10. Le attuali norme italiane, sempre più restrittive ma inutili per fermare gli sbarchi, sono una fabbrica di irregolari, chiamati indebitamente “clandestini” tanto per suscitare ulteriore preoccupazione tra la gente. Col risultato voluto: fornire strumenti alla propaganda nazional-razzista, creando la sensazione di insicurezza e la richiesta di misure sempre più repressive.
Insomma in realtà, checché ne dica lo “scienziato internazionale” Crippa, l’Unione europea ha lo spazio, le risorse, i mezzi per gestire l’immigrazione (ha accolto cinque milioni di ucraini, di cui 157.000 in Italia, nel giro di pochi mesi, senza subire traumi); ha anche l’interesse a farlo, per sostenere il proprio sviluppo produttivo ed economico.
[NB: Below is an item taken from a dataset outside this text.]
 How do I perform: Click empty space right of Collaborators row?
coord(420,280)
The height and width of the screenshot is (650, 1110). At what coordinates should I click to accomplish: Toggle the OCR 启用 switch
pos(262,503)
Frattanto l’ipotetico e auspicabile sostegno allo sviluppo dei Paesi da cui vengono migranti, in modo da fermare le partenze, richiede decenni per poter ottenere risultati. Cosicché l’unica via realisticamente percorribile oggi passa attraverso la solidarietà tra Paesi dell’Ue (quella ostacolata proprio dai regimi europei cari alla nostra destra) e attraverso inclusione, integrazione e formazione di chi si ferma nel nostro Paese.
Si farà? Difficile prevederlo. Purtroppo per il momento, come ha scritto il sociologo delle migrazione Maurizio Ambrosini in un suo recente libro, “il sovranismo ha vinto nelle menti prima ancora di vincere nelle urne: ha cavalcato le preoccupazioni delle persone nei confronti del fenomeno immigrazione costruendo un nemico immaginario”. Dunque, la dichiarazione di guerra alla Germania da parte di Crippa può sembrare una barzelletta, ma se la guardiamo da quest’ultimo punto di vista fa tutt’altro che ridere.